Language of document : ECLI:EU:F:2012:48

SENTENZA DEL TRIBUNALE DELLA FUNZIONE PUBBLICA

(Prima Sezione)

28 marzo 2012

Causa F – 36/10

Chiara Rapone

contro

Commissione europea

«Funzione pubblica – Concorso generale – Presentazione successiva di più candidature ad un concorso generale – Diniego di registrazione»

Oggetto: Ricorso, proposto ai sensi dell’articolo 270 TFUE, applicabile al Trattato CEEA in forza del suo articolo 106 bis, con il quale la sig.ra Rapone chiede al Tribunale di annullare la decisione con la quale l’Ufficio europeo di selezione del personale (EPSO) le ha negato la possibilità di presentare una seconda candidatura al concorso EPSO/AD/177/10.

Decisione: Il ricorso è respinto. La ricorrente sopporterà le proprie spese nonché quelle sostenute dalla Commissione.

Massime

1.      Funzionari – Concorso – Concorso generale – Procedura di iscrizione per via elettronica – Impossibilità di modificare un’iscrizione convalidata – Candidato che non ha tempestivamente prenotato una data per lo svolgimento dei test di accesso – Effettuazione di una nuova iscrizione – Esclusione

2.      Funzionari – Concorso – Concorso generale – Procedura di iscrizione per via elettronica – Candidato che ha convalidato la sua iscrizione ma non ha tempestivamente prenotato una data per lo svolgimento dei test di accesso – Ostacolo alla presentazione di una nuova candidatura prima della scadenza del termine di iscrizione – Regola non manifestamente inappropriata – Obbligo di motivare in modo specifico l’adozione della regola – Insussistenza

[Carta dei diritti fondamentali dell’Unione europea, art. 41, § 2, c); Statuto dei funzionari, art. 25, secondo comma]

1.      Nel contesto di un concorso generale indetto per la costituzione di una riserva di assunzione di amministratori in seno alle istituzioni europee, un avviso che precisi che un’iscrizione per via elettronica, una volta convalidata, non sarà più modificabile, non va interpretato solo come informazione a ciascun candidato iscritto ad un siffatto concorso generale circa il fatto che le informazioni fornite al momento della sua iscrizione non potranno più essere modificate.
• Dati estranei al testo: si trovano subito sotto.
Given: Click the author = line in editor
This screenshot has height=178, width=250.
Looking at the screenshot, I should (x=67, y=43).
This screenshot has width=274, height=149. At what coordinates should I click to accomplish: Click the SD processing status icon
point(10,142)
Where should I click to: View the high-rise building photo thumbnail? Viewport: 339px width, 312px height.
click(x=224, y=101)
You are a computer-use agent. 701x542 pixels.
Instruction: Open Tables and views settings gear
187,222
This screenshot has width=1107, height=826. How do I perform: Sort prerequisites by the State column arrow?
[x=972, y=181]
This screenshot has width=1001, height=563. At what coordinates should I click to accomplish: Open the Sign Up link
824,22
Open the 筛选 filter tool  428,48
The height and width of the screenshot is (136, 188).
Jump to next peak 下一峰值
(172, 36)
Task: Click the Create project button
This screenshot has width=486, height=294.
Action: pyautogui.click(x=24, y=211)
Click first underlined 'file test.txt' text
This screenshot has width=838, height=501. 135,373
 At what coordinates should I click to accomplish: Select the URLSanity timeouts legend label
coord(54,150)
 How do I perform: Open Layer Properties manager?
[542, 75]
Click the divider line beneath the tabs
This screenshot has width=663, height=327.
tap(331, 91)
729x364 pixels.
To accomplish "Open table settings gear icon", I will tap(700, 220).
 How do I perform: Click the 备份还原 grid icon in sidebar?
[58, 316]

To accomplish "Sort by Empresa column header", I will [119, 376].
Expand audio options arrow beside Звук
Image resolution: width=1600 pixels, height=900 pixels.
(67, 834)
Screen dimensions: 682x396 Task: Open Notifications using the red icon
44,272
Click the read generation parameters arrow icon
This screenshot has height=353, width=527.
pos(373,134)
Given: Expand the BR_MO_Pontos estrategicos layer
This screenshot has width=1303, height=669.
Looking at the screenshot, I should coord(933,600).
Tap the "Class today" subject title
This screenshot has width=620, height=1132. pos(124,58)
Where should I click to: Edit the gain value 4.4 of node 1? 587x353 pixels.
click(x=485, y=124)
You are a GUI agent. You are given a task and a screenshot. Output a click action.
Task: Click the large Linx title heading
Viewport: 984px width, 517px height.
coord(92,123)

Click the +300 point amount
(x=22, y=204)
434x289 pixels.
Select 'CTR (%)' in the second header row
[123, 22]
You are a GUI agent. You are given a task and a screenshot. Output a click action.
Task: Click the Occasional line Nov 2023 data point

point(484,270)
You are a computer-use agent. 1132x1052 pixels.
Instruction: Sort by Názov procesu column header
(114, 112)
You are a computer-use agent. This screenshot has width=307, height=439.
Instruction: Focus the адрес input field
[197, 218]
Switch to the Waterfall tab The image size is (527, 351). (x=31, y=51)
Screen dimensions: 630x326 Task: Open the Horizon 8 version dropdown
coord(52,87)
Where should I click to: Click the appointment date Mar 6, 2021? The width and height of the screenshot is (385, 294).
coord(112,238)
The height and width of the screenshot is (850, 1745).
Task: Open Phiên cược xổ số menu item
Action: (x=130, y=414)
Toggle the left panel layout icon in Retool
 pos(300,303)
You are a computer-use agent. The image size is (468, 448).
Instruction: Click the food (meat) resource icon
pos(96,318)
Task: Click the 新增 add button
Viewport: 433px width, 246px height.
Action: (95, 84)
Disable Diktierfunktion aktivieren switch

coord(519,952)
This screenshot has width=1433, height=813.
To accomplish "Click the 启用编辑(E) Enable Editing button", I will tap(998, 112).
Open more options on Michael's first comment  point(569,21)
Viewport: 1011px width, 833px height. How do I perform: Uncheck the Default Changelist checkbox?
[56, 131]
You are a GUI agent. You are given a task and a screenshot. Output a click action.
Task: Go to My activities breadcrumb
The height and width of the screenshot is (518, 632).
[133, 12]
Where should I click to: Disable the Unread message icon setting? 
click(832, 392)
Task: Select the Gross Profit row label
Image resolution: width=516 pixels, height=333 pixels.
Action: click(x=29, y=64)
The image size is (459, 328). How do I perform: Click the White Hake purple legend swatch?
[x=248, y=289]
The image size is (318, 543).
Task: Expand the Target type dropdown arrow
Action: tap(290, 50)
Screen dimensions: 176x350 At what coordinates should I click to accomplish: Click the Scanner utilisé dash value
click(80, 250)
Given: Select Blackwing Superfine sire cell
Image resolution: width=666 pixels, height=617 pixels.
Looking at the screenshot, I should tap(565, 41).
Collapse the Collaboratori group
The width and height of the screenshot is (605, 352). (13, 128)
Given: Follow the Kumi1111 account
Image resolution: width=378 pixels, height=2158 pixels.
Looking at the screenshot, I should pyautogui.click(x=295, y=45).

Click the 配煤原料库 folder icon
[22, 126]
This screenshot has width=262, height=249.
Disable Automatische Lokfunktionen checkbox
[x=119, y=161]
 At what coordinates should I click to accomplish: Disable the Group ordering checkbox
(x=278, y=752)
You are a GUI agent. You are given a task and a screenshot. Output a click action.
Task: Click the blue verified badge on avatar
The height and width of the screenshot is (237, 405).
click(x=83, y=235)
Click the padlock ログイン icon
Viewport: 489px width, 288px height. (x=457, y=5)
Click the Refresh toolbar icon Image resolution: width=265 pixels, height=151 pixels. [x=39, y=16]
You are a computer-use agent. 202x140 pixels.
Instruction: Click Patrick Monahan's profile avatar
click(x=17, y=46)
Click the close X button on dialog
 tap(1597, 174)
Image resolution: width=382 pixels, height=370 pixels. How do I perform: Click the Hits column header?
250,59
Detto avviso dev’essere letto anche nel senso che esso osta a che un candidato, il quale non abbia prenotato tempestivamente una data per lo svolgimento dei test di accesso, possa presentare una nuova iscrizione.

(v. punto 40)

2.      Nel contesto di un concorso generale indetto per la costituzione di una riserva di assunzione di amministratori in seno alle istituzioni europee, una regola che osta a che un candidato che abbia convalidato la sua iscrizione per via elettronica, ma che non abbia prenotato tempestivamente una data per lo svolgimento dei test di accesso, possa presentare una nuova candidatura prima della scadenza del termine di iscrizione figurante nel bando di concorso non è manifestamente inappropriata rispetto all’obiettivo legittimamente perseguito dalla nuova procedura di selezione introdotta dall’Ufficio europeo di selezione del personale (EPSO) nel 2010 e che ha lo scopo di accelerare l’iter di selezione e di assunzione dei futuri funzionari.

Avendo precisato, nei documenti pubblicati sul suo sito Internet e ai quali i candidati ad un concorso hanno necessariamente accesso convalidando la loro iscrizione, l’aspetto essenziale degli obiettivi perseguiti dalla riforma della procedura di selezione, l’EPSO non ha alcun obbligo di motivare in modo specifico l’adozione di una siffatta regola.